I love that American cuisine in an amalgam of hundreds of different cultures. This Melting Pot tradition stems from the original Settlers. They combined their traditional English cooking methods with the new ones they learned from the Native Americans.
The introduction of Russian cuisine to America began with the millions of Russian immigrants who came to the United States between 1880 and World War I. One of the most iconic dishes is Beef Stroganoff. Something magical happens when you mix in sour cream to finish a dish. The Better Homes & Gardens Heritage Cookbooks says it best, “[Sour cream] is used in many ways in many [Russian] recipes, and in Beef Stroganoff it is used to perfection…The flavor has enchanted Americans for decades.”

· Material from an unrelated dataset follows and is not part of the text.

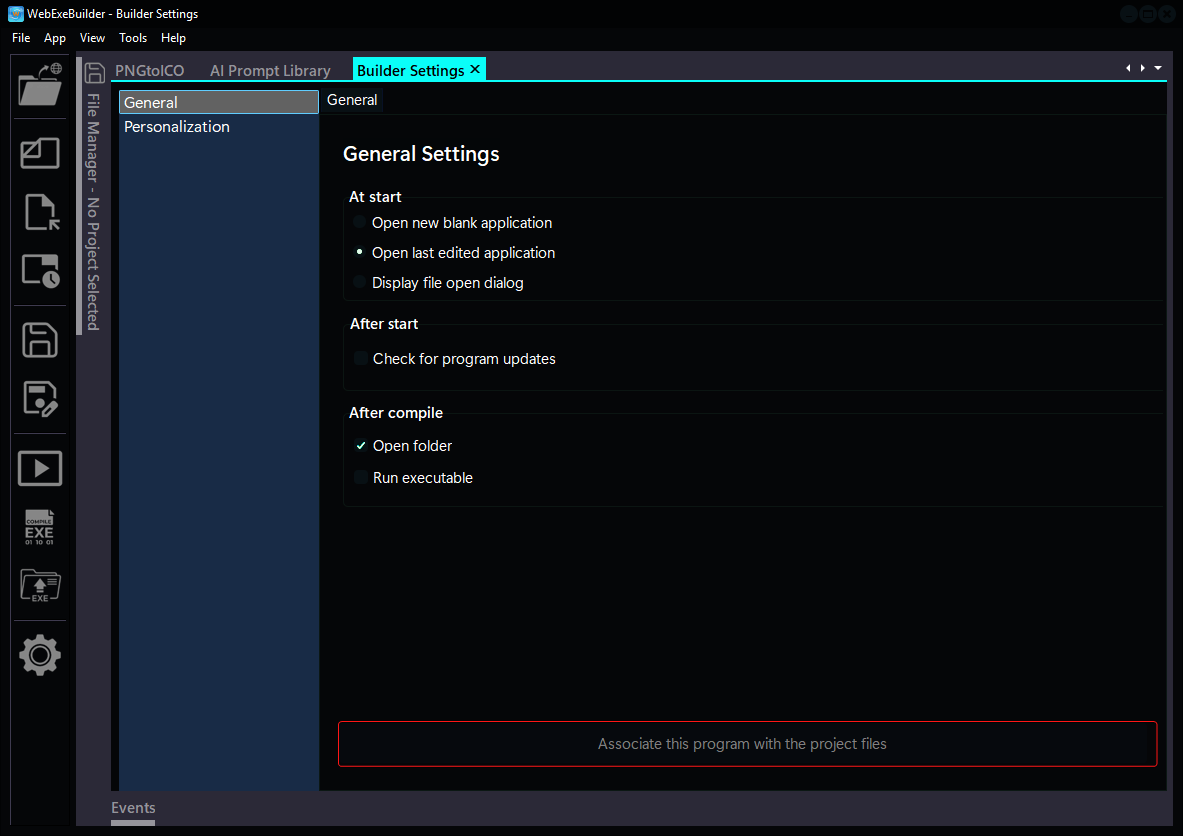
Task: Compile the project to EXE
Action: (x=39, y=527)
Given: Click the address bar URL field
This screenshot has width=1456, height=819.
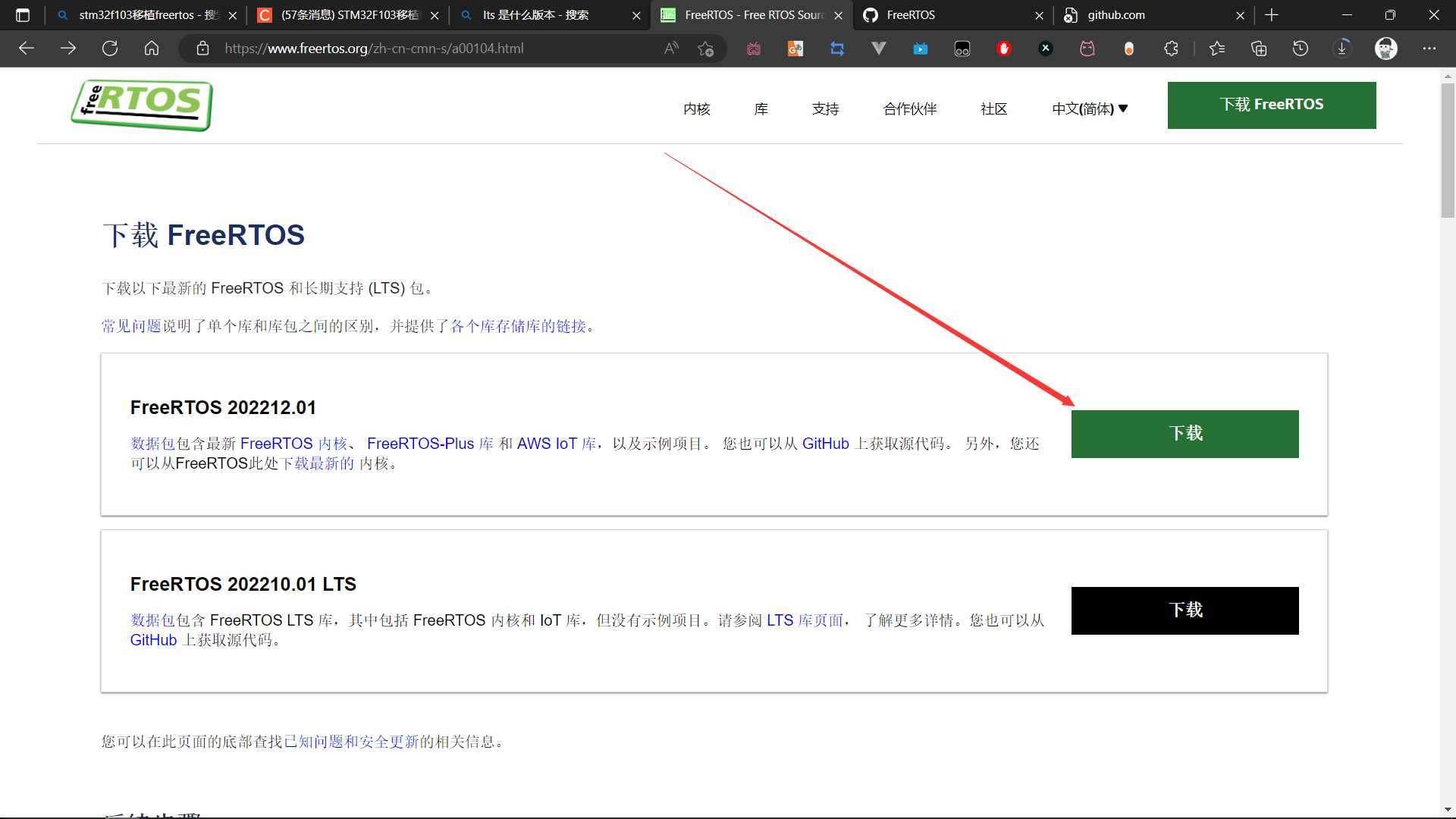Looking at the screenshot, I should [x=425, y=49].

When I was in St. Louis several months ago for another round of wedding planning, I managed to slip away to my favorite bookstore, The Book House. There are thousands of new, used and antique books tucked all over a charming historic Victorian house. I can never leave with just one! The best part is (yes, it get’s better!) they give a portion of their proceeds to charity. Recently The Book House has been struggling to keep the house. A developer wants to demolish it. You can read all about it on their blog.

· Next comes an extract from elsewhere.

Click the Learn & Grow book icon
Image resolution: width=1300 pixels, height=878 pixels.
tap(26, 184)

I’m sorry, that was a tangent! One of the treasures that I found during my last visit was the Better Homes & Gardens Heritage Cookbook (1975). One of the recipes that caught my eye (there were dozens!) was the Beef Stroganoff, so without further detours into my other passions, I bring you the most delicious Beef Stroganoff recipe that I have ever tried!
A note on my wine: I had previously opened the bottle of white Burgundy pictured below, and decided to see how it would do in the kitchen. It was magnificent. It’s definitely a pricier bottle but it tasted better each day that I had a glass. If you are in Atlanta you can find it at Highland Fine Wine and Crystal. This experiment just proves that the better the wine, the better the final dish. It is especially important in Beef Stroganoff because the wine flavor doesn’t really get cooked.